Demario Douglas became a staple of the Patriots’ passing game in recent weeks, setting career highs in snaps played in each of the last three games.
With Kendrick Bourne out for the season, Douglas will continue to be a major part of New England’s offense moving forward. But the sixth-round rookie also serves another important role for the Patriots — one he’s still learning as he goes.
“For me, I feel like I really need to harp on my punt returning, for sure,” Douglas said Monday in a video conference.
Douglas returned punts in high school and college, but doing so at the NFL level carries a much higher degree of difficulty. He’s realized that since taking over for injured All-Pro Marcus Jones as New England’s primary return man.
“You don’t see punters in the NFL doing rugby-style punts,” Patriots receivers/returners coach Troy Brown said last month. “You’ve got 10 people down the field covering the punt when you get it, by the time you pick it up off the ground or whatever. So it’s a different ballgame. The (punters) in the NFL, they work for hangtime and trying to pin you in tough situations. It’s a difference (between) fielding punts in college and fielding them in the NFL.”
Though Douglas did rip off one impressive 25-yard return in the Patriots’ Week 7 win over Buffalo, he’s also had some costly errors.

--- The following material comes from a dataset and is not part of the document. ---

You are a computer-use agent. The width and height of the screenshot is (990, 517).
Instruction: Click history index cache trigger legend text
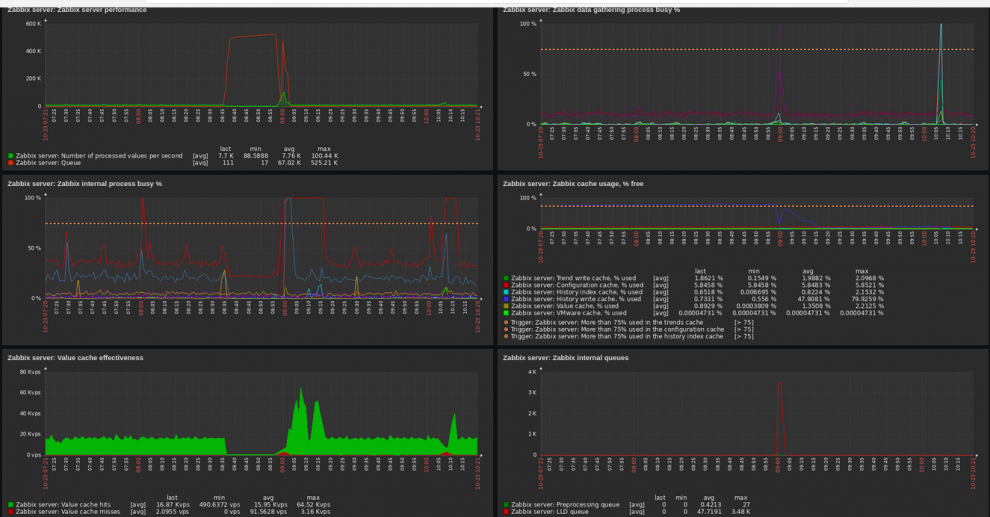tap(618, 336)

Against Miami in Week 8, he let a punt bounce that he should have fair-caught, costing the Patriots more than 15 yards of field position. In Sunday’s loss to the Washington Commanders, Douglas tried to run horizontally on a return near his own goal line and wound up losing yardage. The Patriots had to start the ensuing drive on their own 5-yard line.

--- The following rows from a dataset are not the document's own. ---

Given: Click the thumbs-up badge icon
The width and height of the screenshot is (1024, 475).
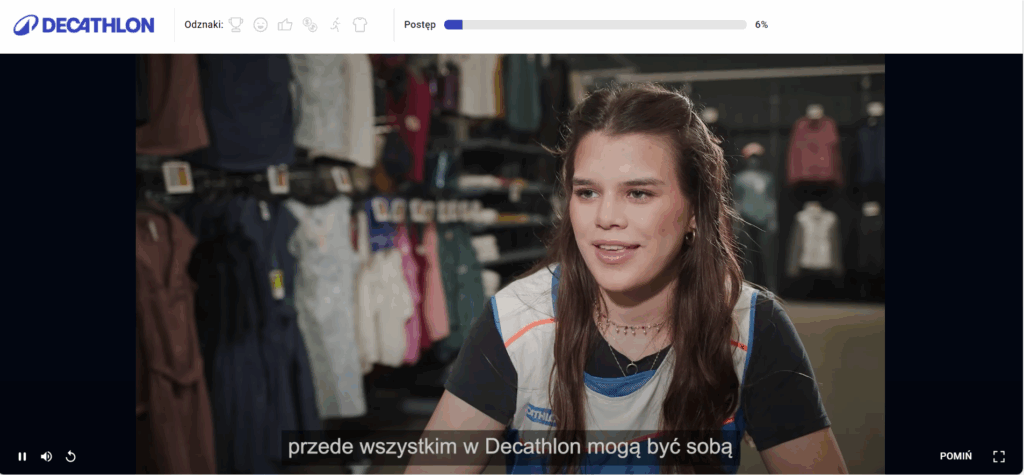Looking at the screenshot, I should (285, 25).
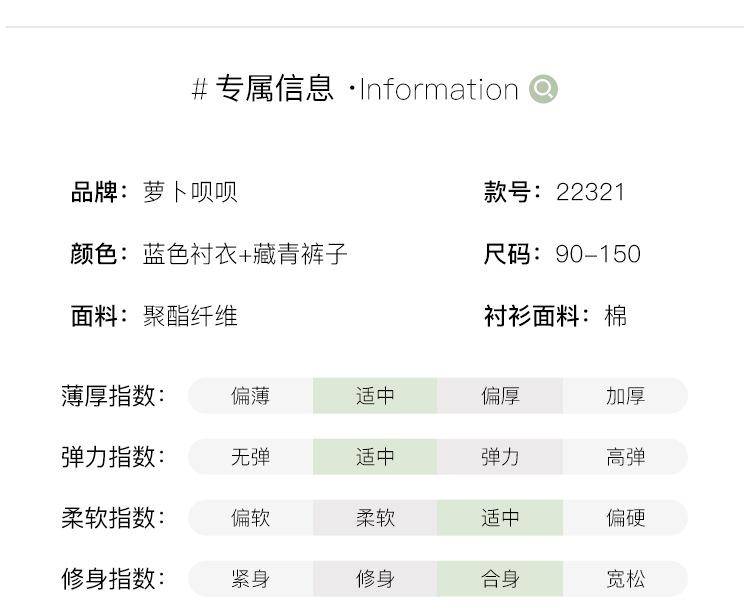The width and height of the screenshot is (750, 608).
Task: Pick 宽松 fit option
Action: tap(625, 579)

Douglas said before the Dolphins game that he was “inching” toward where he wanted to be as a punt returner. Not turning a neutral play (a fair catch or short return) into a negative one is an improvement he’s prioritizing ahead of this Sunday’s matchup with the Indianapolis Colts in Frankfurt, Germany.

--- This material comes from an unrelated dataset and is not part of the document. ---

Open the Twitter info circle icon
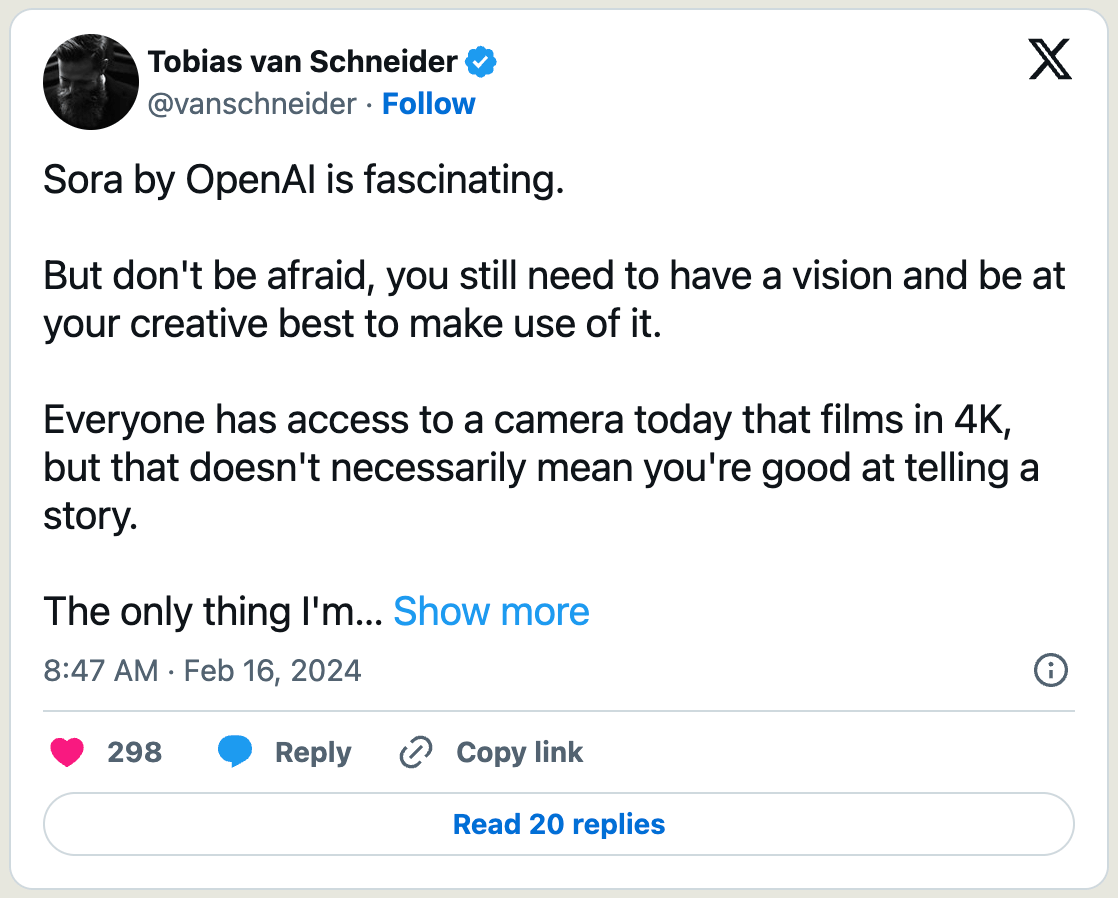The width and height of the screenshot is (1118, 898). point(1050,671)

“Special teams is a play that can win the game,” the Liberty product said Monday. “In college, my coach used to say all the time that special teams wins games. I feel like that’s what I need to work on. Just getting vertical, things like that. Get what I can get, and if I ain’t getting nothing, get down.”
With Jones sidelined for the rest of the season due to a torn labrum, Douglas should have plenty more chances to hone his punt-returning talents. He’s also New England’s top pass-catching option following Bourne’s season-ending torn ACL.
Douglas caught five of seven targets for a career-high 55 yards and played 83% of offensive snaps in the first game after Bourne’s injury.